In recent years, a number of investigations demonstrated that blood transfusions are an independent risk factor for inferior outcomes after surgery. Therefore, it was not surprising to read that this is also true for patients after cardiac operations. Unfortunately, hemoglobin thresholds for blood transfusions are not reported in this study and therefore we believe that they vary between the institutions or surgeons involved. In general, lower hemoglobin thresholds than previously advised should be used, as was recently recommended (5). In our institution, a hemoglobin of 8 g/l is currently accepted for cardiorespiratory stable patients after cardiac surgery. While a number of blood conservation strategies, such as autologous transfusion and cell saving, have been well established, there is generally a less cohesive opinion among surgeons on how patients with preoperative anemia should be treated before surgery. This recently published data raise the question that if patients with preoperative anemia should undergo preoperative treatment using oral or even intravenous iron, which is suggested for other types of surgery?
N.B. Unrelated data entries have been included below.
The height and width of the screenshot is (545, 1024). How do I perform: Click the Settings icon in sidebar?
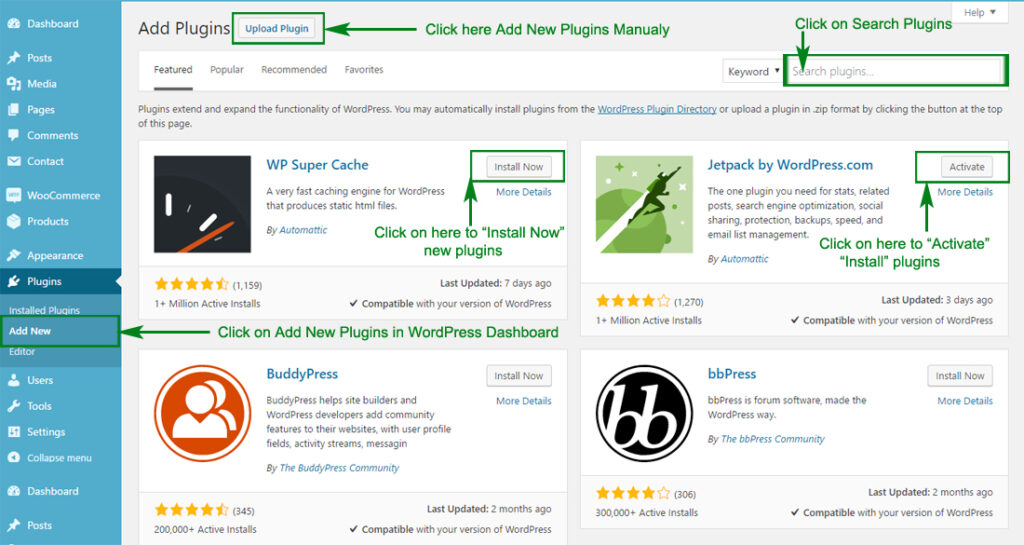point(13,432)
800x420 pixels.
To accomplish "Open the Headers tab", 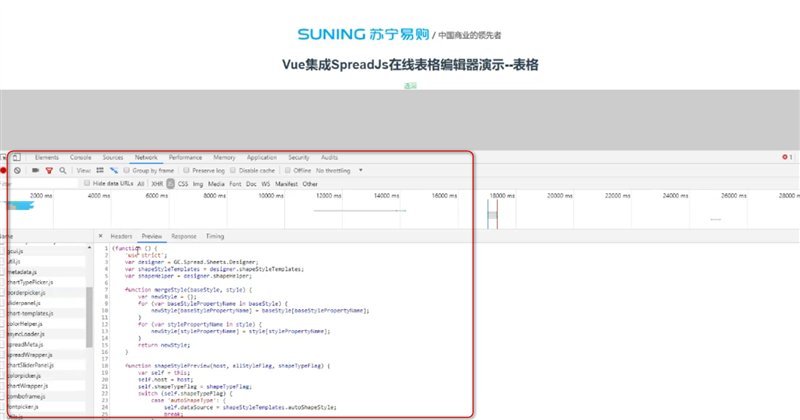I will 121,236.
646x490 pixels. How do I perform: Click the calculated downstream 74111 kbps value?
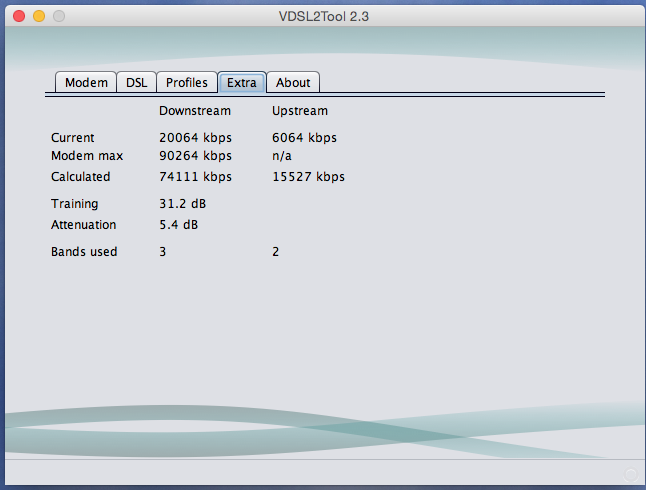(x=195, y=177)
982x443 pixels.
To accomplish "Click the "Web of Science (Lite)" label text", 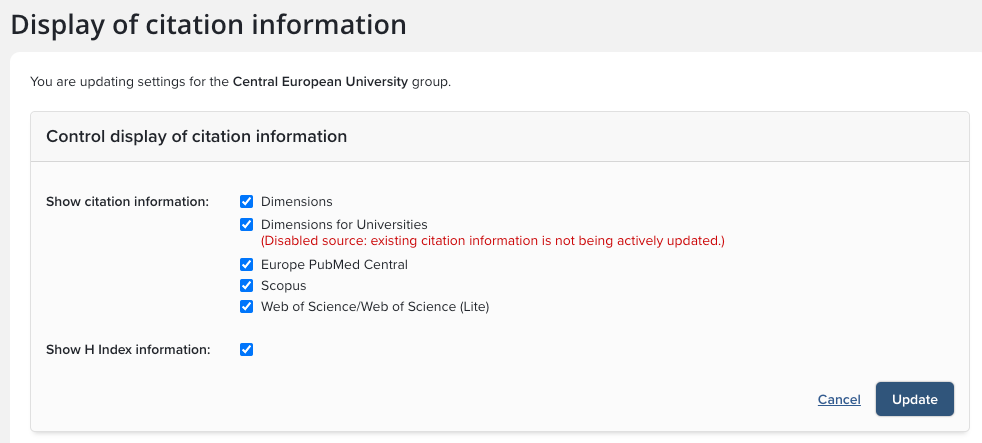I will pos(375,307).
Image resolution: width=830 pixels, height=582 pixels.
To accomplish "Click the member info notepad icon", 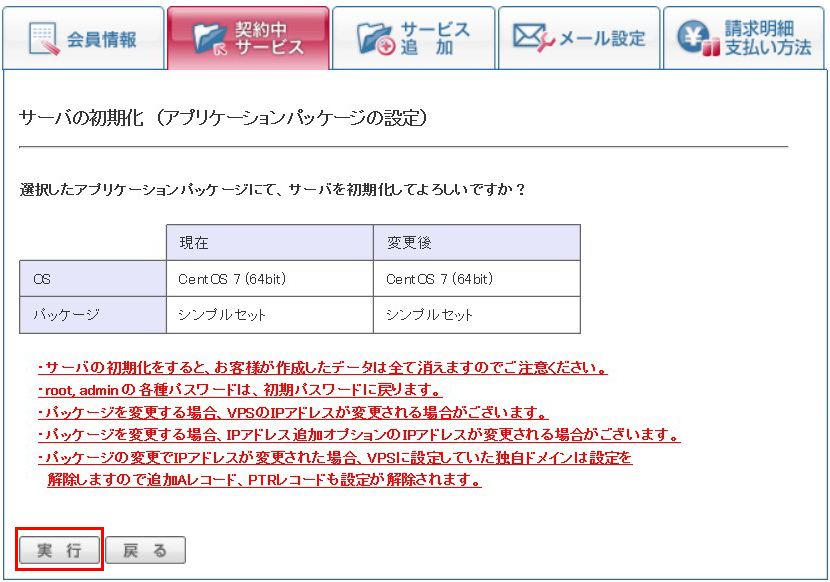I will (x=43, y=39).
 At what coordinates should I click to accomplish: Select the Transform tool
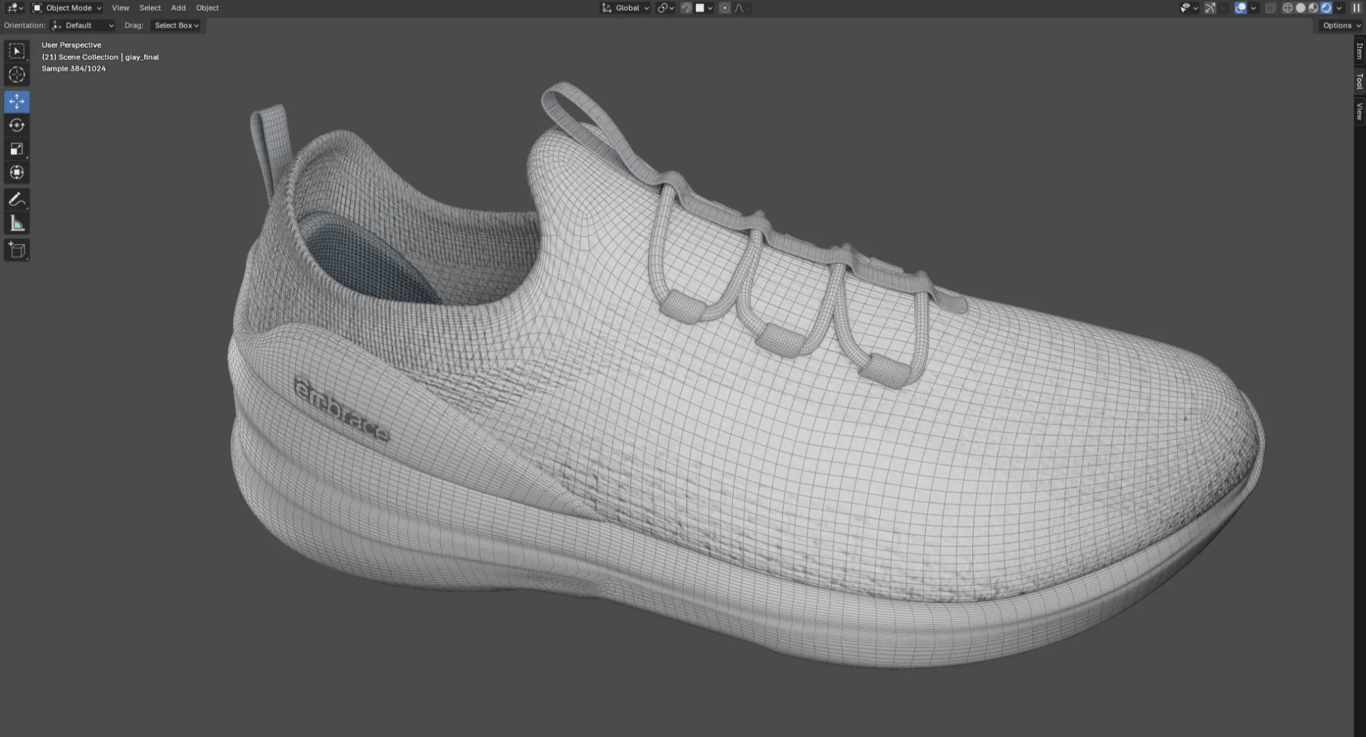(x=17, y=173)
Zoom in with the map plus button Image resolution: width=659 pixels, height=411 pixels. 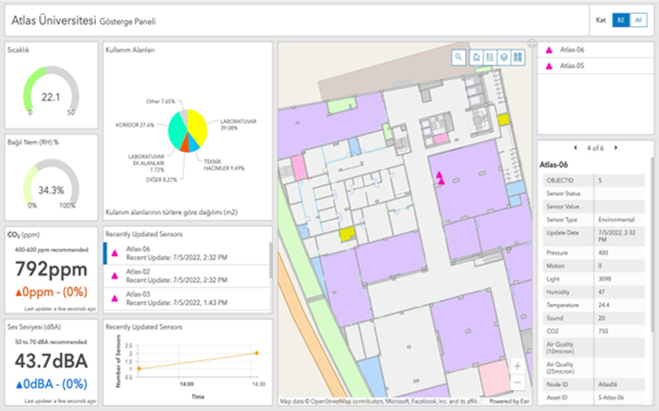(x=516, y=366)
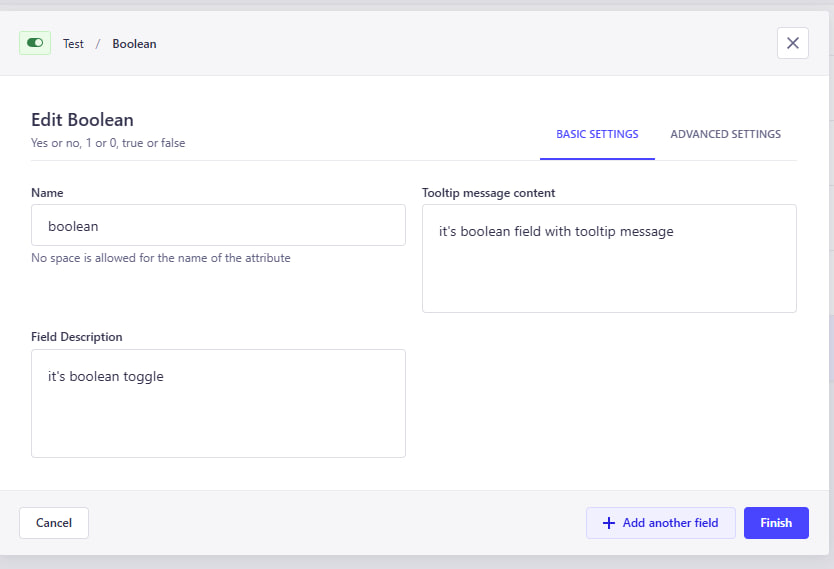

In summary, we would like to congratulate the authors for this excellent investigation on a real-world cohort of patients undergoing cardiac surgery. These data come at the right time as PbR is more frequently discussed, highlighting the challenge of fitting high-risk patients into these new reimbursement arrangements, without first addressing their individual risk profile or overlooking their medical needs.
↵∗ Editorials published in the Journal of the American College of Cardiology reflect the views of the authors and do not necessarily represent the views of JACC or the American College of Cardiology.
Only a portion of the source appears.